Pontocerebellar hypoplasia (PCH) is a group of rare, inherited neurodegenerative disorders with prenatal onset.
So far seven different subtypes have been reported (PCH1-7). The incidence of each subtype is unknown. All subtypes share common features, including hypoplasia/atrophy of the cerebellum and pons, progressive microcephaly, and floating brain involvement. They have seizures plus motor involvement.
The types of pontocerebellar hypoplasia related to the TSEN54 gene are 2, 4 and 5.
Pontocerebellar hypoplasia type 2 (PCH2) is the most common subtype of pontocerebellar hypoplasia characterized by neonatal onset and a lack of voluntary motor development and later progressive microencephaly, generalized clonus, development of chorea and spasticity. The majority of patients will not reach puberty. PCH2 is reported in at least 81 families to date. Diagnosis is made is based on a combination of neuroradiologic and clinical findings : MRI demonstrates variable neocortical atrophy, progressive in time, flattening of the caudate nuclear heads, and pontocerebellar hypoplasia with a typical dragonfly-like cerebellar pattern on coronal sections caused by the flat hemispheres heavily reduced in size together with a comparatively spared vermis.
Pontocerebellar hypoplasia type 4 (PCH4) is a very rare form of PCH characterized by prenatal onset of polyhydramnios and contractures followed by hypertonia, severe clonus, primary hypoventilation leading to an early postnatal death. Neonates present with microcephaly, central apnea requiring respiratory support, dysmorphism (sloping forehead, midface hypoplasia, micrognathia), contractures (50%) ”arthrogryposis”, severe clonus,and hypertonia. PCH4 affected babies usually do not live beyond the neonatal period. MRI (usually performed at autopsy) demonstrates microcephaly due to delayed neocortical maturation with underdeveloped cerebral hemispheres, increased volume of extracerebral cerebrospinal fluid, wide midline cava, pontocerebellar hypoplasia with large denuded areas without folia of the cerebellar hemispheric cortex and a severely affected vermis.

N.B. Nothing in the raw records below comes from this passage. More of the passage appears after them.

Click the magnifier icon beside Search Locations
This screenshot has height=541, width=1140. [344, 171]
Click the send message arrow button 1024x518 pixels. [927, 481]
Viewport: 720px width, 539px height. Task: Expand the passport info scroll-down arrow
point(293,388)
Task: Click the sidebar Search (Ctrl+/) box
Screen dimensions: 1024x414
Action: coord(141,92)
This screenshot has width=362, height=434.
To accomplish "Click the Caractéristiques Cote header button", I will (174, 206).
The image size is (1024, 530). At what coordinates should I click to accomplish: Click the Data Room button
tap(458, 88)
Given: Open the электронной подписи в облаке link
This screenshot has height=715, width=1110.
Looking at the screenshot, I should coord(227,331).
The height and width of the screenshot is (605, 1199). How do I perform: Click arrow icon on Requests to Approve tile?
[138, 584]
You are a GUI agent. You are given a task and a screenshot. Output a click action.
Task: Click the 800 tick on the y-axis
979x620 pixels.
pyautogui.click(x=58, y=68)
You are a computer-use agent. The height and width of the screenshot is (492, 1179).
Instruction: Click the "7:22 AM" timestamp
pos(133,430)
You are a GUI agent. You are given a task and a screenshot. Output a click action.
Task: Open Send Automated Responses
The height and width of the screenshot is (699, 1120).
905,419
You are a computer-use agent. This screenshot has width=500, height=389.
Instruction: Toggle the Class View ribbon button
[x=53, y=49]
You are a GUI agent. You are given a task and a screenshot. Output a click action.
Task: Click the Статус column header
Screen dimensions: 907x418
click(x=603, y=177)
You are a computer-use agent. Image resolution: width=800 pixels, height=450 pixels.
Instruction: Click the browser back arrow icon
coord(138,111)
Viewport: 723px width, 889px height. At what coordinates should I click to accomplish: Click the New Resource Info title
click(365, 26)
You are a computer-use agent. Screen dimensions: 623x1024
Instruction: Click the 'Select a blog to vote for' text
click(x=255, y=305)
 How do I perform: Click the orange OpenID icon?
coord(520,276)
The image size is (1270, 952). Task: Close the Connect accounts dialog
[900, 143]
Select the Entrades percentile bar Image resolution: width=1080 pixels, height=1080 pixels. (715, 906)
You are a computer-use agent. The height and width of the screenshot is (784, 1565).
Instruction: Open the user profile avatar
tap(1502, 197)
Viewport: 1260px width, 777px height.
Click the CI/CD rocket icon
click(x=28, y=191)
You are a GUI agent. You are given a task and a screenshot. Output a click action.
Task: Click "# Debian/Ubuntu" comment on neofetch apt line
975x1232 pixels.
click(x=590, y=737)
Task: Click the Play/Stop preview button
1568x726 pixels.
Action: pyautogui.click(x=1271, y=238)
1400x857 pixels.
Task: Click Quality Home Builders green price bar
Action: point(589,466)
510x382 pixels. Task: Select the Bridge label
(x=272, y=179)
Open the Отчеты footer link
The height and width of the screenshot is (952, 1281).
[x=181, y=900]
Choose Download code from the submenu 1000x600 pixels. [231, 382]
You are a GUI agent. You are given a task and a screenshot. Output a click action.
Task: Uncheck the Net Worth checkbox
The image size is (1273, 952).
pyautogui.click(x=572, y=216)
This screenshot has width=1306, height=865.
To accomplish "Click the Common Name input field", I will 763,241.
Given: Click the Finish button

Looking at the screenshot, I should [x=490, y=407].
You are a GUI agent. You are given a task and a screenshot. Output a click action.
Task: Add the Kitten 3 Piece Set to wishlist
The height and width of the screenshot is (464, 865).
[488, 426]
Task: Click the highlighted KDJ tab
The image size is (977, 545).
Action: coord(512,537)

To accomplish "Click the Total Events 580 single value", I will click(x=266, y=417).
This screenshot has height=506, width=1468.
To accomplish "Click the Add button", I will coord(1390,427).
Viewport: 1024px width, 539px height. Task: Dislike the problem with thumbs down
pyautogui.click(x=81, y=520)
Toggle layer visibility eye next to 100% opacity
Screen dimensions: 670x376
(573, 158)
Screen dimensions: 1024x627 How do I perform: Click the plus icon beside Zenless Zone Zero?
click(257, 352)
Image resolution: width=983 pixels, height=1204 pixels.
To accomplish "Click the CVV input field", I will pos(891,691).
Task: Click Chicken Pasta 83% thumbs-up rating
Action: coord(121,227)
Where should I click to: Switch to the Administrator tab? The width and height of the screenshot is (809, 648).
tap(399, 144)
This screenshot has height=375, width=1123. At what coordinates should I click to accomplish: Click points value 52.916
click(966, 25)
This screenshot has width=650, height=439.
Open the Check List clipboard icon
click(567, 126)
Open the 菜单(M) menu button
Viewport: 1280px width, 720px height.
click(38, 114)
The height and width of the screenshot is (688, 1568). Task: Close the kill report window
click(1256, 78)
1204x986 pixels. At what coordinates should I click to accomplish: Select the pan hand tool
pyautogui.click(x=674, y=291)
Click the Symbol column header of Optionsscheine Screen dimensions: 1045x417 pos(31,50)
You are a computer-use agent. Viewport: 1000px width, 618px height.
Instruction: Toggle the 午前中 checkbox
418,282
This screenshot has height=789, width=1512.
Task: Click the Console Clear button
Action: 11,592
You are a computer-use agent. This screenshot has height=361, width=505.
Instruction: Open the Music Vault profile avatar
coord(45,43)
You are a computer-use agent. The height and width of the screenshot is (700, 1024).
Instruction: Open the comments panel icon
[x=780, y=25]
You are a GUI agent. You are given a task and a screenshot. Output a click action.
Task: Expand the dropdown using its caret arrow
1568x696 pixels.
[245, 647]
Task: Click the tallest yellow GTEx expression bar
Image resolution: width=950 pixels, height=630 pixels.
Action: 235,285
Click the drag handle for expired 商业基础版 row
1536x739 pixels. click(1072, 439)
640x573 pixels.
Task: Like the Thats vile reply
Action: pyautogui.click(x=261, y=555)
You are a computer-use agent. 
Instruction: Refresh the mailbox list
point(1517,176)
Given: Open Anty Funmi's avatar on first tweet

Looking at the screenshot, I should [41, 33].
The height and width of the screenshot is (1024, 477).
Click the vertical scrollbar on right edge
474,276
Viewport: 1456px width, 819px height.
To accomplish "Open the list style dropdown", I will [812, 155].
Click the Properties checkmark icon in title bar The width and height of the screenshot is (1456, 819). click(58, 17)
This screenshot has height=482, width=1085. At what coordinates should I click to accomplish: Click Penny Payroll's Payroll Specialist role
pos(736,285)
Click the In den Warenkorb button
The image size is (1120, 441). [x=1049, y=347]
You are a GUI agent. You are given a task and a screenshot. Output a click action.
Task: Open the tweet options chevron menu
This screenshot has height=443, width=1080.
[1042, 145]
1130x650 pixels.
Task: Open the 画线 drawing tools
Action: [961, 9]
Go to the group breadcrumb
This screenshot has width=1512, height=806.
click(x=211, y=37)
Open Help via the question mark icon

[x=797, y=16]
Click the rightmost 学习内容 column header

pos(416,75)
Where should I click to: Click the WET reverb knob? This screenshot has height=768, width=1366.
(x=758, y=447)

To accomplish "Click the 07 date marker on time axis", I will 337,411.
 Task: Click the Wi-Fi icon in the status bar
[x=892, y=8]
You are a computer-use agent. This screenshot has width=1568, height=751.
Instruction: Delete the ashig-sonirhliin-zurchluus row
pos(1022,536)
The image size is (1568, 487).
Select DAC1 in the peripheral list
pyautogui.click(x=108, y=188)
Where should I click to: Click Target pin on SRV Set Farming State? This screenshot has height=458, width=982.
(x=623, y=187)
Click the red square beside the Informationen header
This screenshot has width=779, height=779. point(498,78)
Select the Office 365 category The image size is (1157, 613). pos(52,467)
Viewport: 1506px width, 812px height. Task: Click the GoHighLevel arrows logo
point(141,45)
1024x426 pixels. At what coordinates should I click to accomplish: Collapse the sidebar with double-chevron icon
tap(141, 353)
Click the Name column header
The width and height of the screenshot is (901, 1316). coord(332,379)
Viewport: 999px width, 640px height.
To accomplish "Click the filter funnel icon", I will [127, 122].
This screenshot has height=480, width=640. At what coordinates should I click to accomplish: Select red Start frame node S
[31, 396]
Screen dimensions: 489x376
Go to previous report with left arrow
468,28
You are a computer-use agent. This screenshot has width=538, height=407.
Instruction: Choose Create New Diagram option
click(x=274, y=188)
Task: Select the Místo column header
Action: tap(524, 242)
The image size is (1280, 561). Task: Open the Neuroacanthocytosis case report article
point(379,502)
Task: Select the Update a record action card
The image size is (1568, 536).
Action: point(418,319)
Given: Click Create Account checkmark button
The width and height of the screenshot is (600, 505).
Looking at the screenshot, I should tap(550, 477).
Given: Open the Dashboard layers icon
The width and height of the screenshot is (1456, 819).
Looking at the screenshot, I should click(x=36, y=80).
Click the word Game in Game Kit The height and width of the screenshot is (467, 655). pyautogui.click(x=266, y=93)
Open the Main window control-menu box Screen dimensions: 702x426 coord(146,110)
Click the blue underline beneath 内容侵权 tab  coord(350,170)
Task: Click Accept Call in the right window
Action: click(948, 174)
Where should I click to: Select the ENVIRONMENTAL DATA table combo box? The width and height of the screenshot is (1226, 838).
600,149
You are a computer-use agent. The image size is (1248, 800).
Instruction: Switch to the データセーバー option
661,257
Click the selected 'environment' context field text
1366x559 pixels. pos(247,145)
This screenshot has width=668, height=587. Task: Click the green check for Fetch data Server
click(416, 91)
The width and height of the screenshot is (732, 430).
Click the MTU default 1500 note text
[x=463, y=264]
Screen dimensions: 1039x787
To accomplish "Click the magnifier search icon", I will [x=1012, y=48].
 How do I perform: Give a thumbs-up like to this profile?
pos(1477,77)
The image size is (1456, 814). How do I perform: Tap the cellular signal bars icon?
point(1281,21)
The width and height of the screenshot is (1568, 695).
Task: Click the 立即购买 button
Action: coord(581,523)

Pontocerebellar hypoplasia type 5 (PCH5) is a very rare severe form of PCH with prenatal onset and characterized by fetal onset of clonus or seizures-like activity persisting in infancy and microencephaly leading to early postnatal death. There is significant overlap both in phenotype and in genotype between pontocerebellar hypoplasia types 4 and 5.
The treatment for all types of pontocerebellar hypoplasia is only symptomatic and the prognosis is bad, since most patients die during infancy or childhood.